By Jamie Kirk


Not the non-violent protest. Not his ability to turn the other cheek, and for asking to be treated fairly. Not his eloquent manner and gracious approach to humanity. Not his begging and pleading to help gain black people the right to vote, to use the same water fountain, to ride the bus or just plain ol’ being treated with dignity and respect. The most important part of acknowledging Martin Luther King Jr. (MLK) Day is that we don’t have to go to work, schools are closed, there is no mail, and the banks are closed. Now that I have your attention; allow me to explain.


The reason I feel it is so important to be “off” on this day, is so that we can be “on.”  Be turned “on” to reading about his legacy, be turned “on” to learn about the history of the King Center, to be turned “on” to the uphill battles he fought, that didn’t make the mainstream newspaper and TV stations.
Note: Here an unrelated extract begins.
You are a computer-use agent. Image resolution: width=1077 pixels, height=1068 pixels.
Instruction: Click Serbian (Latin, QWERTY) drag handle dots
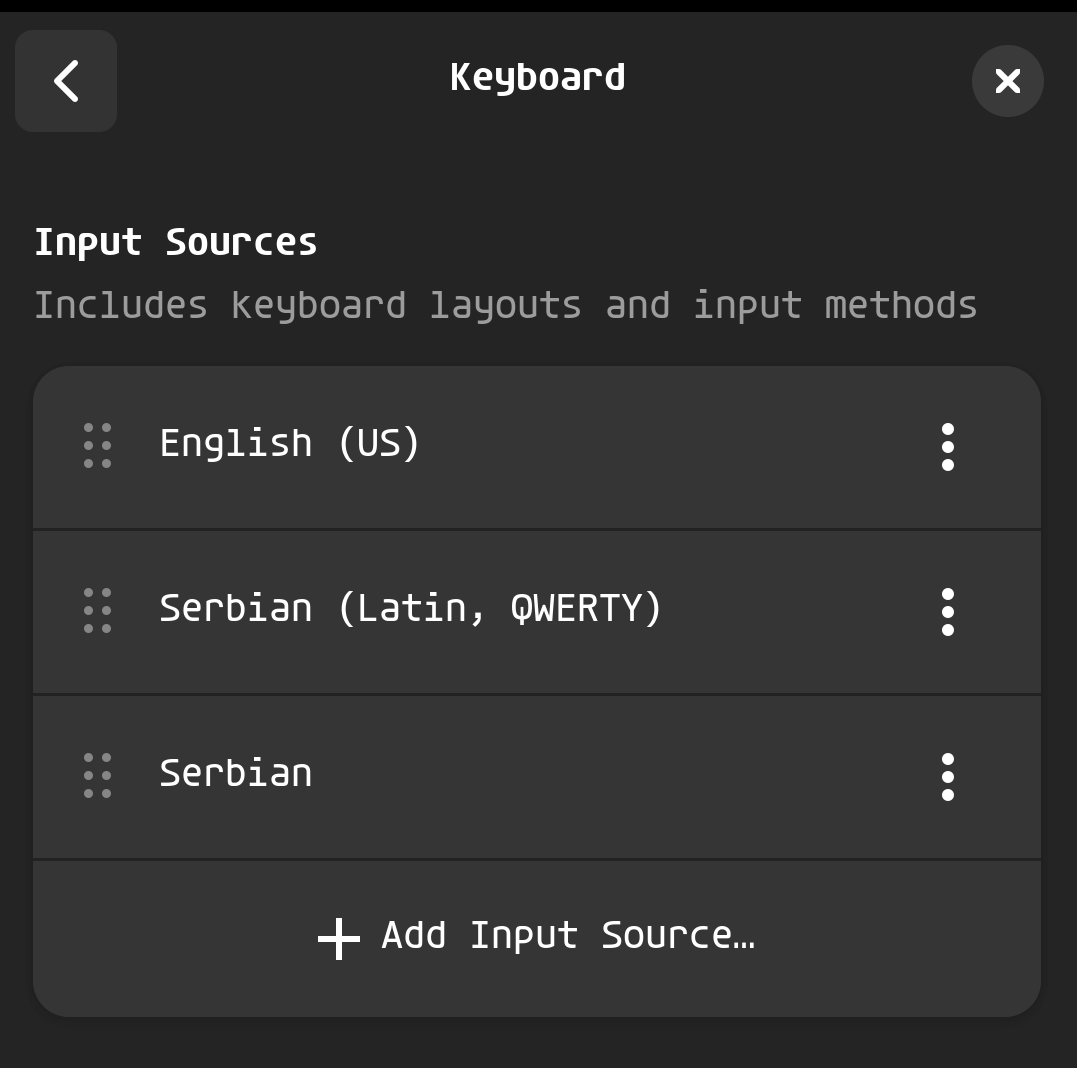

It’s our chance to be turned “on” to giving back to our communities.


We have lost our way regarding the civility that comes along with being a great nation, and even a great city.  We have turned every topic (sports, politics, neighborhoods, and even basic/common NORMAL language like saying Merry Christmas versus Happy Holidays into an all-out debate with two very opposite sides.  We have turned into a bunch of hard-headed folks that feel everything is a black or white issue. And that is not the case. There are gray issues, purple issues, red issues, etc. The point is to focus on the issues, not the distracting noise around it.


Taking a day “on” gives us time to re-calibrate and focus on what is essential.  It’s a chance to educate our ourselves on the Civil Rights Movement, the successful (and unsuccessful) boycotts, and seek out information that will make us more productive and informed citizens of this great United States of America. Which has always been great, by the way.


We have to turn ourselves “on” to information, so it’s time to log off Instagram, log out of Facebook, stop texting and driving, put down our homework, and become more informed about MLK Jr. For instance, did you know:


  1. At the time of his death, even though he was only 39, an autopsy revealed that MKL Jr. had the heart of a 60-year-old likely due to the stress of his life.


  1. MLK Jr. skipped the 9th and 12th grades (because he was just that smart) and entered Morehouse at the tender age of 15.


  1. When MLK Jr. married Coretta Scott King, they were not allowed to stay in a whites-only hotel, so instead had to spend the night in a black-owned funeral home.


  1. Over 900 streets worldwide have a street named Martin Luther King Jr.


  1. MLK Jr. is one of ten world martyrs of the 20th Century who is depicted in life-sized statues at the entrance of the Westminster Abbey in London.


These tidbits of information are hidden gems that you can only know by seeking out the information. Not allowing the media to force-feed you information, but getting the facts for yourself.  We can’t allow a President, a friend, a family member, or anyone to dilute the fact that MLK Jr.’s work should not be forgotten and definitely should not be avoided.


When we get so busy with our hectic lives and watch mindless TV shows, we are indeed avoiding the teachings of MLK. Jr.  We are not doing the work of helping our neighbor, being charitable, or even paying attention to someone that may be “stuck” or in trouble.  We are simply distracting ourselves from what is happening right in front of our faces.   When someone like Roy Moore is even allowed to get as far as he has gotten in life, with his track record of immoral and unethical antics, we are indeed turned “off.”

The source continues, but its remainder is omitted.